TASK DETAILS =
Look through the data that follows and say how many of its lines contain "will", giving the number only.

EXCERPTED RECORDS =

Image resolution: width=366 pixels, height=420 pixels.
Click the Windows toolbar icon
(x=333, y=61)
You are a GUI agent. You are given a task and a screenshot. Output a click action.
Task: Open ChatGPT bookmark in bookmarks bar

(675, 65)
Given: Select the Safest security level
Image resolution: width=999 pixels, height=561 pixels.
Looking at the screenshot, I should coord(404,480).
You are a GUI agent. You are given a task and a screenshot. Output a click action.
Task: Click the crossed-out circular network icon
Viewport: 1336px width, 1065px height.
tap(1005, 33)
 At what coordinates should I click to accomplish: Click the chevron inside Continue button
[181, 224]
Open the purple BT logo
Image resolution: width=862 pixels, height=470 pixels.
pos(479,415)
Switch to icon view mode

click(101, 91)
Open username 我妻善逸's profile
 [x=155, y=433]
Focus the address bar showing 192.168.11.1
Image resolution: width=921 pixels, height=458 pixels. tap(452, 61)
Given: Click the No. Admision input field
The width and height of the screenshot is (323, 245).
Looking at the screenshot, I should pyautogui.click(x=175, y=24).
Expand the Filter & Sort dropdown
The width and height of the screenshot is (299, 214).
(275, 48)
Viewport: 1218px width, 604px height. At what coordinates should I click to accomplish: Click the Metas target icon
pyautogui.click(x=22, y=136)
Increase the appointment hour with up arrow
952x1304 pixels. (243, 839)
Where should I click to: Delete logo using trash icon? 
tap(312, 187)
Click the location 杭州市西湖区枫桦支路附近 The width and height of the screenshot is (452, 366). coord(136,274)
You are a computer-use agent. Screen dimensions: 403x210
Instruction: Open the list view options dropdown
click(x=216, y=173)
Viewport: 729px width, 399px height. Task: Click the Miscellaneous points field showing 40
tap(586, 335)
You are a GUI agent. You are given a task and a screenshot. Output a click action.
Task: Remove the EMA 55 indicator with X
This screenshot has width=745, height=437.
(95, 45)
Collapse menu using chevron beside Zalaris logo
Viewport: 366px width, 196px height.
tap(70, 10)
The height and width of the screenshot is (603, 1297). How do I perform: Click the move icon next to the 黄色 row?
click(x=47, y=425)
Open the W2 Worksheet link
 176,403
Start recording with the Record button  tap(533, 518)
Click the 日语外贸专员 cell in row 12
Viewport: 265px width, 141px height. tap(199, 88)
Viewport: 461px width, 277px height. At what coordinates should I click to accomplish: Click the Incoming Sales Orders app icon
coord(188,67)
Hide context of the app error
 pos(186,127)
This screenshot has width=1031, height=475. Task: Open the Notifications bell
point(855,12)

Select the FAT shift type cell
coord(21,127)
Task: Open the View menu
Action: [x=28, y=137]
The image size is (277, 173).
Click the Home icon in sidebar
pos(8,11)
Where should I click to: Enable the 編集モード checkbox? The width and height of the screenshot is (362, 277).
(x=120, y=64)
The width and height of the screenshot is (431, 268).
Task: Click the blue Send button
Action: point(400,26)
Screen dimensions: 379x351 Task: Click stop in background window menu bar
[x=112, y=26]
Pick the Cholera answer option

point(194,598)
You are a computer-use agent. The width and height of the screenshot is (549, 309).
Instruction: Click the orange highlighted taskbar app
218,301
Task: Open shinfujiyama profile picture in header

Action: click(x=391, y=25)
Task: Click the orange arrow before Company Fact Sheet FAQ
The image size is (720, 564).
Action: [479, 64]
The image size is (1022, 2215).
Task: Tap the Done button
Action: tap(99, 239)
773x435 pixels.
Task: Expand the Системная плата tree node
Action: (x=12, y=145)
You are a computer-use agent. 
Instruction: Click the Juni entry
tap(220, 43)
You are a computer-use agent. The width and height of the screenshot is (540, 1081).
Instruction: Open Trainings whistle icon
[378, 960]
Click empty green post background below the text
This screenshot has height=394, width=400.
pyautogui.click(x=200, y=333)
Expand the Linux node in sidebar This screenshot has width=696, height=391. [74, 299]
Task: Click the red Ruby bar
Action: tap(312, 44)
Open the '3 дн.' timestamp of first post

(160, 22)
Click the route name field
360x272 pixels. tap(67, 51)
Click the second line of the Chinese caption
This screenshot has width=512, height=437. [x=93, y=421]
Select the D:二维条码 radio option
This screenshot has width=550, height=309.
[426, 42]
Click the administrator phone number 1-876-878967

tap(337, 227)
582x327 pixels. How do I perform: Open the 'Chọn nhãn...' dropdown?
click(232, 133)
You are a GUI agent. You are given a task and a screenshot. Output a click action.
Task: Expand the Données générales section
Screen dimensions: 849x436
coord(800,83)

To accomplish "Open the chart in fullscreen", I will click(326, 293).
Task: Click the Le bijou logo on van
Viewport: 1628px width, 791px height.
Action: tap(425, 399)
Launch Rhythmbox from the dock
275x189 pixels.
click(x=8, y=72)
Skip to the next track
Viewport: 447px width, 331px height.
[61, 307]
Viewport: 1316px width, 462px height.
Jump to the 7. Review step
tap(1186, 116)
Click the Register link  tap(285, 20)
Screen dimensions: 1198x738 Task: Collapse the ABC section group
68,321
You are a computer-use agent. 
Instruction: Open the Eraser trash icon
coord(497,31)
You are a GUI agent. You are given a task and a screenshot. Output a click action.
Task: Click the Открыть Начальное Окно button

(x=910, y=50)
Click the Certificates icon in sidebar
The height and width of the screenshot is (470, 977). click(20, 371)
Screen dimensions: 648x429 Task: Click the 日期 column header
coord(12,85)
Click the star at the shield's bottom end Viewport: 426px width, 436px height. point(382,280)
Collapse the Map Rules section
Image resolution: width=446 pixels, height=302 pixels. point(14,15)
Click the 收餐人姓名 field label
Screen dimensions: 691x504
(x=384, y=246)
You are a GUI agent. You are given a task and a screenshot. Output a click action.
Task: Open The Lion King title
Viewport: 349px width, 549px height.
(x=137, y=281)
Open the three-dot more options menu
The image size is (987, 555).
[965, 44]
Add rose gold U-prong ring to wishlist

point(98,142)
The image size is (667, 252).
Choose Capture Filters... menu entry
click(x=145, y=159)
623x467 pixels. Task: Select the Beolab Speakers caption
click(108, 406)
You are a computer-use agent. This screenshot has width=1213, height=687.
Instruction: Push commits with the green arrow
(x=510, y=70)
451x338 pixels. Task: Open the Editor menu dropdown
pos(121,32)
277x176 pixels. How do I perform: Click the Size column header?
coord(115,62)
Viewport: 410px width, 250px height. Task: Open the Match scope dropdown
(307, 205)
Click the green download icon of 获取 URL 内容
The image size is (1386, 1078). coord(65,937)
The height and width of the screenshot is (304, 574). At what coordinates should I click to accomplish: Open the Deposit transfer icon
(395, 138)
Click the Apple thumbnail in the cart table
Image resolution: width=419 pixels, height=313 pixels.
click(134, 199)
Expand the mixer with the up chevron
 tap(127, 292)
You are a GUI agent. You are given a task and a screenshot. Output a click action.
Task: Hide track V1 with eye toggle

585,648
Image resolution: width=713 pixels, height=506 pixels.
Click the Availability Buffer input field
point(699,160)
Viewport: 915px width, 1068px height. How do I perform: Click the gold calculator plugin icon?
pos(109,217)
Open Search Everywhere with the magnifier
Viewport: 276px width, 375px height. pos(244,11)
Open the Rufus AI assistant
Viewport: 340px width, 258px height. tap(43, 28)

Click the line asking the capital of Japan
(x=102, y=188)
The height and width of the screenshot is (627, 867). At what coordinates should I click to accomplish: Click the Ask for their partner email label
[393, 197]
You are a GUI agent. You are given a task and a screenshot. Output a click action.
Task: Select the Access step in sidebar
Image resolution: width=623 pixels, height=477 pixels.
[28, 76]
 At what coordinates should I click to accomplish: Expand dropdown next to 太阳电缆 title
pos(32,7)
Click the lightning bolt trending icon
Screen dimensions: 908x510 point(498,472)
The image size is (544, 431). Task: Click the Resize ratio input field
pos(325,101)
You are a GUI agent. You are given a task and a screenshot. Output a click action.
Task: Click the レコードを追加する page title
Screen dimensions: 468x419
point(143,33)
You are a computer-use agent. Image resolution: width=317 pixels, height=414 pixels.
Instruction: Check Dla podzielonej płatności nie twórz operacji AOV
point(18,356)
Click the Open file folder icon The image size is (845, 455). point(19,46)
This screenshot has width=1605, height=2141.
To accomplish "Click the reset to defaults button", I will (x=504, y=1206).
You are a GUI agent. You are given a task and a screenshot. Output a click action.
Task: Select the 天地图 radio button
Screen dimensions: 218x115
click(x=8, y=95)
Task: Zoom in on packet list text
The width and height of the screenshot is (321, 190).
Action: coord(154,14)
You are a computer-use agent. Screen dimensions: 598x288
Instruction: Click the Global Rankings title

REPLY =
2